To do:
[A] Decide whether each statement agrees with the article on the film Ivan Megharoopan below: (i) the film is P. Balachandran's first as a director; (ii) the casting audition took place in Kochi in December; (iii) the soundtrack was Universal Music Group's first Malayalam release. Answer each with yes or no, and quote the deciding words from the article.
[B] Extend the article on the film Ivan Megharoopan below, picking up after its last sentence.

══ Article

- Directed by: P. Balachandran
- Written by: P. Balachandran
- Produced by: Prakash Bare Gopa Periyadan Thampi Antony
- Starring: Prakash Bare Padmapriya Shweta Menon Remya Nambeesan Jagathy Sreekumar
- Cinematography: Rajeev Ravi
- Music by: Sharreth
- Release date: 27 July 2012;
- Country: India
- Language: Malayalam

= Ivan Megharoopan =

Ivan Megharoopan is a 2012 Malayalam biographical film written and directed by P. Balachandran. The film is about Malayalam poet P. Kunhiraman Nair and incorporates his autobiography, Kaviyude Kalpadukal. Prakash Bare, who is the producer of the film, also plays the protagonist K. P. Madhavan Nair.

==Cast==
- Prakash Bare as K. P. Madhavan Nair
- Padmapriya as Ammini
- Shweta Menon as Maya Maheswari
- Remya Nambeesan as Rajalekshmi
- Jayapriya Sadanandan as Saraswathi Amma
- Anumol as Thankamani
- Jagathy Sreekumar as Appu Marar
- Chembil Ashokan as Aanapachan Aashan
- Kannur Sreelatha as Padmavathi
- V. K. Sreeraman as Kallattil Padmanabha Kurup
- Sunitha Nedungadi as Chinnammalu
- Surabhi Lakshmi as Kousalya
- Ambika Mohan as Madhavi
- Sajitha Madathil as Gomathi Teacher
- Antony Thekkek as Swami

==Production==

===Development===
Ivan Megharoopan is P. Balachandran's debut film as a director. He has earlier written certain notable scripts including Ulladakkam, Pavithram and Punaradhivasam.

===Casting===
The audition for the casting was held at Kochi in October. The protagonist of the film is K. P. Madhavan Nair, a character which obviously reflects P. Kunhiraman Nair. Producer Prakash Bare was chosen to portray
Madhavan Nair. Other cast members included Jagathy Sreekumar and Padmapriya.

"Aande Londe" was sung by Remya Nambeeshan.

==Soundtrack==
The songs in the film are written by ONV Kurup and Kavalam Narayana Panikkar. It also includes a poem by "Mahakavi" P. Kunhiraman Nair, on whose life the film is based. Ivan Megharoopan original sound track was the first Malayalam release of Universal Music Group.

════
══ Given information

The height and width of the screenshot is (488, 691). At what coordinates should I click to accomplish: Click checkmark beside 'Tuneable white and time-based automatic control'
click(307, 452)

════

Set of answers:
[A]
(i) Yes: "Ivan Megharoopan is P. Balachandran's debut film as a director."
(ii) No: "The audition for the casting was held at Kochi in October."
(iii) Yes: "Ivan Megharoopan original sound track was the first Malayalam release of Universal Music Group."

[B]
| No. | Title | Artist(s) | Length |
|---|---|---|---|
| 1. | "Aande Londe" | Remya Nambeesan |  |
| 2. | "Vishukili" | K. S. Chithra |  |
| 3. | "Anuragini" | K. J. Yesudas |  |
| 4. | "Yahi Madhva" | Ria Raju |  |
| 5. | "Nisha Surabhi" | Shweta Mohan |  |
| 6. | "Innale Njan" | Sunitha |  |
| 7. | "O! Marimayan" | Krishnachandran, Mridula Warrier |  |
| 8. | "Maya Gopabala" | Ria Raju |  |
| 9. | "Vishukili" | K. S. Chithra, Sharreth |  |
| 10. | "Nee Thane" | Delhi Prakash & Anjana |  |

==Release and reception==
Film released on 27 July 2012 with critics giving a positive review.
Paresh C. Palicha of Rediff.com rated the film and stated that the film has soul.
Sify.com gave the verdict as "good" and said that the film "succeeds in taking the viewer along with the narrative and the intriguing life of the poet has been presented in an attractive style."
Veeyen of Nowrunning.com also gave a rating and said that, the film "is full of life, and the vivaciousness that pervades the narrative lets the dazzling sparkle on this character study remain right on place."
The Times of India rated the film and stated that the film "is a moving, poignant account of a poet's life that gains a lot from a carefully chosen cast."
Theater Balcony gave a rating and wrote: "This one is one of the best from 2012 and cannot be missed for its feel, daring narration and the splendid performances. Surly Ivan Megharoopan will haunt us for long time."

==Awards==
- Kerala State Film Awards (2011)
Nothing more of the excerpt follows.